**RECORDS TO PROCESS:**
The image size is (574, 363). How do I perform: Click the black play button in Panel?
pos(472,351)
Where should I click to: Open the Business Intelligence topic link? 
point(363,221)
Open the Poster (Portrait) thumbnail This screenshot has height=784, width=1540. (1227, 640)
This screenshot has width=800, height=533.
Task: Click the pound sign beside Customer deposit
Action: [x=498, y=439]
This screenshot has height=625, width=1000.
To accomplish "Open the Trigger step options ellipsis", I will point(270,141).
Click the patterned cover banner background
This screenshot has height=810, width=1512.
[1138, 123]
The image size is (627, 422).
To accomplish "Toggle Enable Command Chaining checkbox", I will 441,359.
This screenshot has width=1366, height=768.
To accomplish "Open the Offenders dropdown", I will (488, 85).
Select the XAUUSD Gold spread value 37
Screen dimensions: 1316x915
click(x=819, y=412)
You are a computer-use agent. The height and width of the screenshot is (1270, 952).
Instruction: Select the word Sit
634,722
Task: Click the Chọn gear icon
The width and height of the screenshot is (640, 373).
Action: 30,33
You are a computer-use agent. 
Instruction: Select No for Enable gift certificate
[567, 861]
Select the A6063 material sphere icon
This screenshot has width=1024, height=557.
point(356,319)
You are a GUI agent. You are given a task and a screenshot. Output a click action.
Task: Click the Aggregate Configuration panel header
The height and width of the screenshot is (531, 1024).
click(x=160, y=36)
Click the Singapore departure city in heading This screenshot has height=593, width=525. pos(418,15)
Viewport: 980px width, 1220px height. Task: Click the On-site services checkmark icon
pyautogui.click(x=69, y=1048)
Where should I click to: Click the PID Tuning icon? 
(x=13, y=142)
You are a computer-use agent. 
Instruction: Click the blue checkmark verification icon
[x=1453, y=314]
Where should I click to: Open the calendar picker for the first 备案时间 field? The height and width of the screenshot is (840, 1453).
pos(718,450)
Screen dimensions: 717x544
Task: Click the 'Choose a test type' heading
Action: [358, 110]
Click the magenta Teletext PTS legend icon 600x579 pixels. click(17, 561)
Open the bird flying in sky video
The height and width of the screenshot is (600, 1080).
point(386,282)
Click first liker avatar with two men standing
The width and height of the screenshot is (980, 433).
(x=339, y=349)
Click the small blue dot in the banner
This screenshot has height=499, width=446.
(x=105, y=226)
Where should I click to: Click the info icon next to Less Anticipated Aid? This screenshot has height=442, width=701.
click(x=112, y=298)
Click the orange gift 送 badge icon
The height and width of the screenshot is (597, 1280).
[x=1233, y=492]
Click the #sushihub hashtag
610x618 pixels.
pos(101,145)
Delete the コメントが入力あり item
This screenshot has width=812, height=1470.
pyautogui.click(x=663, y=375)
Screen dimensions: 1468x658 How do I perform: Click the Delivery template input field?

**PROBLEM TO SOLVE:** Please retype exactly the line containing "Click the #sushihub hashtag" and each line after it to the end of the records, and nothing more.

**YOUR SOLUTION:**
Click the #sushihub hashtag
610x618 pixels.
pos(101,145)
Delete the コメントが入力あり item
This screenshot has width=812, height=1470.
pyautogui.click(x=663, y=375)
Screen dimensions: 1468x658 How do I perform: Click the Delivery template input field?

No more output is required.